» Task details
Write out again only the lines that run from the start of the entries to the line containing "Image resolution: width=614", both included.

___ Information given

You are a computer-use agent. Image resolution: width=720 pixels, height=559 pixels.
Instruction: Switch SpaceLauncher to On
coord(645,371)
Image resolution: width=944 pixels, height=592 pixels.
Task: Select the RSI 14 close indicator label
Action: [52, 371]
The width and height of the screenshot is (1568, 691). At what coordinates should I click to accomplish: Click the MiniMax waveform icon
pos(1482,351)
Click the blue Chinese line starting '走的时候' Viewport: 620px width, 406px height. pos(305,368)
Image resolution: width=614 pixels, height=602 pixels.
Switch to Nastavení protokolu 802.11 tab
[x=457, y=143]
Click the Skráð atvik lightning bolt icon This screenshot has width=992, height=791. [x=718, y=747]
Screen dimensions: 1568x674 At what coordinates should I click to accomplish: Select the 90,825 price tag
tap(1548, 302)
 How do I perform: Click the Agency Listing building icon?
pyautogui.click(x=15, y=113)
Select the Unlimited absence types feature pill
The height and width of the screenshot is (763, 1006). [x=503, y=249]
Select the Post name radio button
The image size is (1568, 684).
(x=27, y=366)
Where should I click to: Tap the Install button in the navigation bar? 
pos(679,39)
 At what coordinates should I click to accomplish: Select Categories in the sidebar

______

» Answer section
You are a computer-use agent. Image resolution: width=720 pixels, height=559 pixels.
Instruction: Switch SpaceLauncher to On
coord(645,371)
Image resolution: width=944 pixels, height=592 pixels.
Task: Select the RSI 14 close indicator label
Action: [52, 371]
The width and height of the screenshot is (1568, 691). At what coordinates should I click to accomplish: Click the MiniMax waveform icon
pos(1482,351)
Click the blue Chinese line starting '走的时候' Viewport: 620px width, 406px height. pos(305,368)
Image resolution: width=614 pixels, height=602 pixels.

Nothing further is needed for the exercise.